BlackRock claims that helping people to be their best selves, just through one simple opportunity produced the following:
91% believe it positively adds to the culture
88% would recommend it to a colleague
66% experience less stress or are better able to manage stress
63% are better able to manage themselves at work
60% experienced increased focus, mental resilience, and better decision-making
52% better manage relationships with peers at work
46% experience increased innovation and creativity
Korn Ferry found that businesses that embraced another simple opportunity enjoyed annual growth rates nearly 300% higher than the annual rate in their competitive sector. 300%!
The Framework of Champions© is a simple process. Its value lies in that it is:
1. Easy to use
2. Easy to replicate
3. Ensures that important capabilities are nurtured and sustained in house
7. Is low cost, with a high return on investment
The Framework of Champions©:
1. Opportunity Discovery
The organisation discovers Opportunities to help employees be their best.
When an Opportunity is discovered it is time to help the organisation’s leadership understand how the Opportunity will help employees be their best, so they can do their best work. Leadership should understand how this Opportunity will lead to significantly improved employee and business success, an improved ability to attract and retain quality employees and a workplace where everyone will thrive.
2. Champion Discovery
The organisation discovers a person to Champion the Opportunity to be a better self to others employees. It may be that an employee discovers an opportunity, has the required skills and volunteers to be the Champion. The organisation needs to have a system or culture, or both, that encourages people to put forward Opportunities and to volunteer to be Champions.
3. Champion Development
The Champion should set out the purpose and expected changes as a result of the Opportunity and have this agreed by the leaders of the organisation.

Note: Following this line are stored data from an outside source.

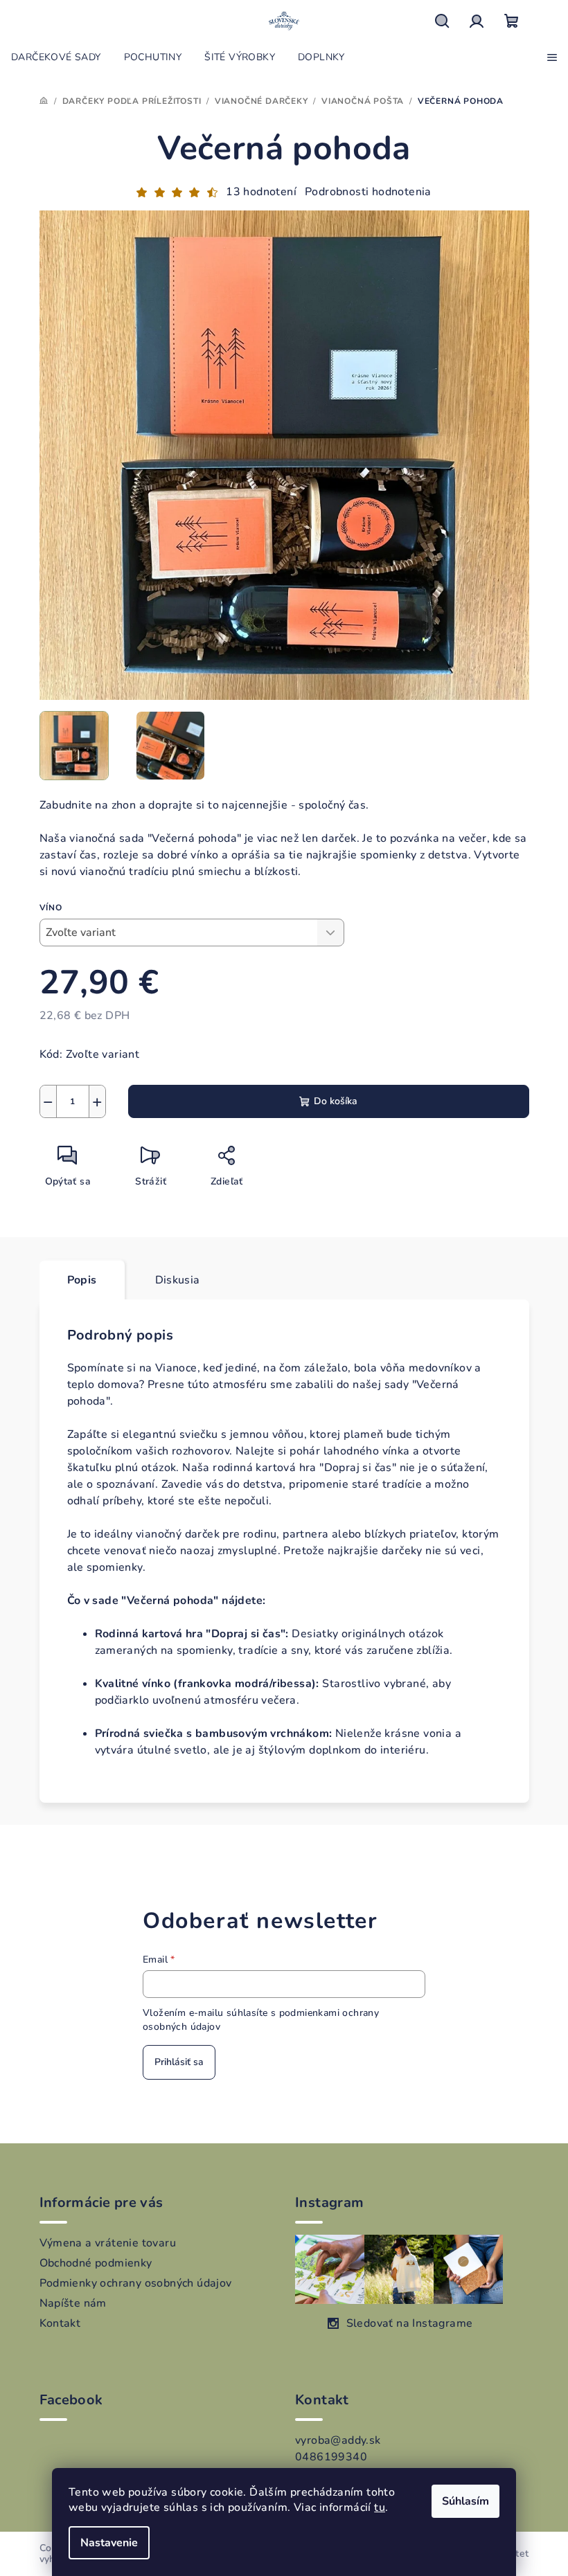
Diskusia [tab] (177, 1280)
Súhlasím (465, 2501)
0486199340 (331, 2457)
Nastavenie (109, 2542)
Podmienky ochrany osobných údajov (135, 2283)
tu (379, 2507)
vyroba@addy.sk (338, 2440)
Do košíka (335, 1101)
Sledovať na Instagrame (409, 2323)
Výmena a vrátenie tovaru (108, 2243)
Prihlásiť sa (179, 2062)
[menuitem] (56, 57)
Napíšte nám (73, 2303)
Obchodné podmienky (95, 2263)
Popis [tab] (82, 1280)
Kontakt (60, 2323)
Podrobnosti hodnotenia (368, 191)
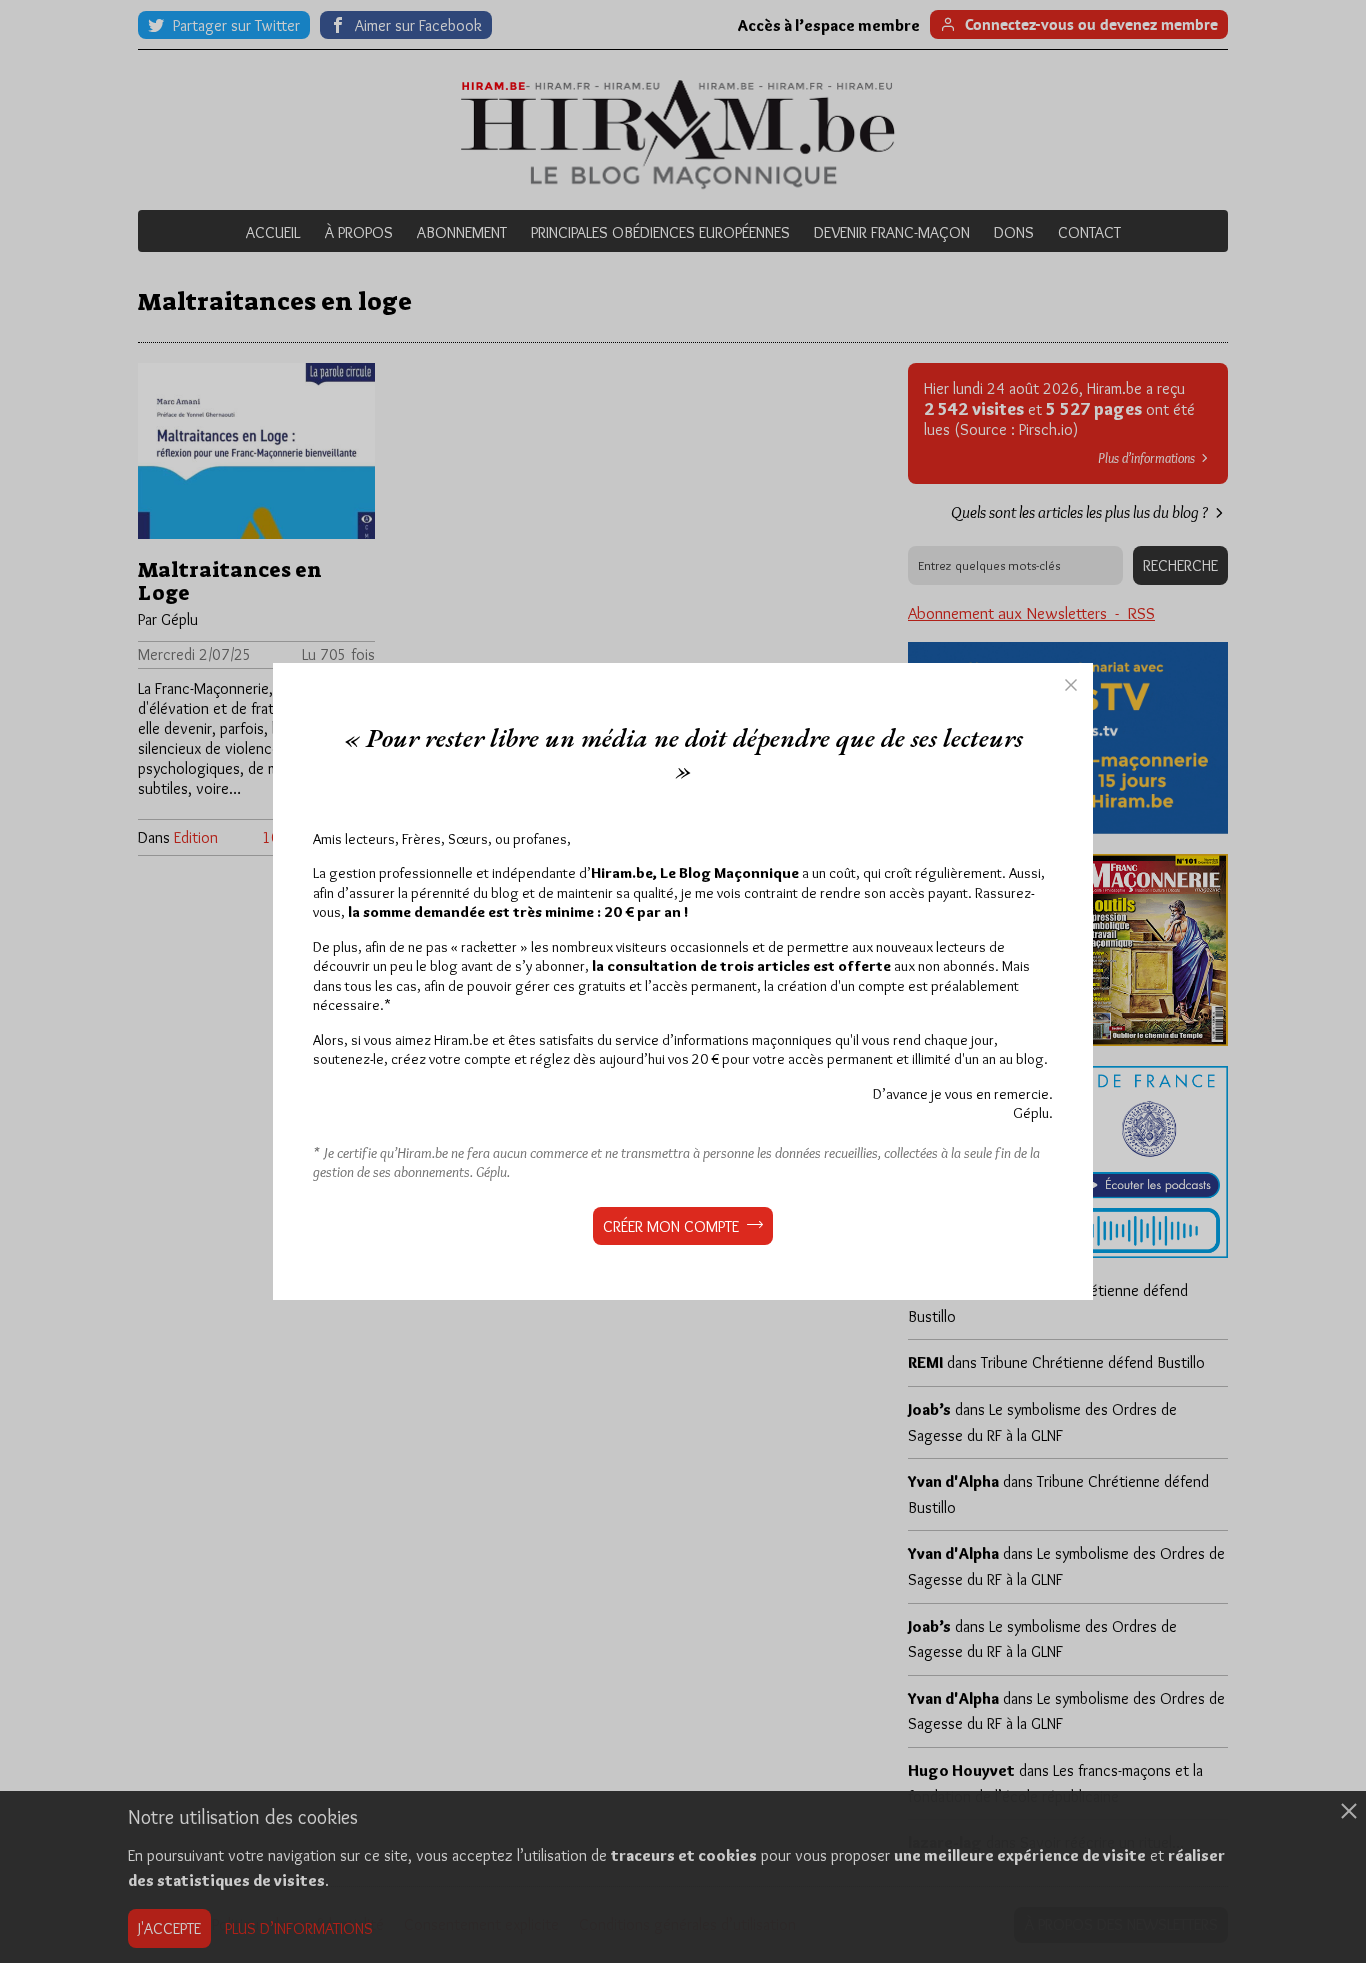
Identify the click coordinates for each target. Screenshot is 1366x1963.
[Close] (1071, 685)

The Champion should set out the support, skills and training required for success. This will include how much time the Champion needs to dedicate to the Opportunity.
The Champion should create a program that meets the organisation’s specific needs and fits the organisation’s culture.
4. Let your Champion Go
Give the Champion the freedom to get on with the job. Autonomy is important for the Champion. Feedback is important for the organisation.
Test the opportunity with a small group of people and scale as required.
5. Refresh the Fascination
Constantly find and tell the stories that will fascinate others and keep the opportunity alive and growing. Gather and share research that demonstrates how the Opportunity can help people to be their best, so they can do their best work. Measure improvements in the employee experience, culture, productivity, quality, customer success and other valuable markers. Although the Champion plays a crucial role in sharing the details of the Opportunity’s success it is vital that the organisation’s leadership tells stories and encourages uptake of the benefits of the Opportunity.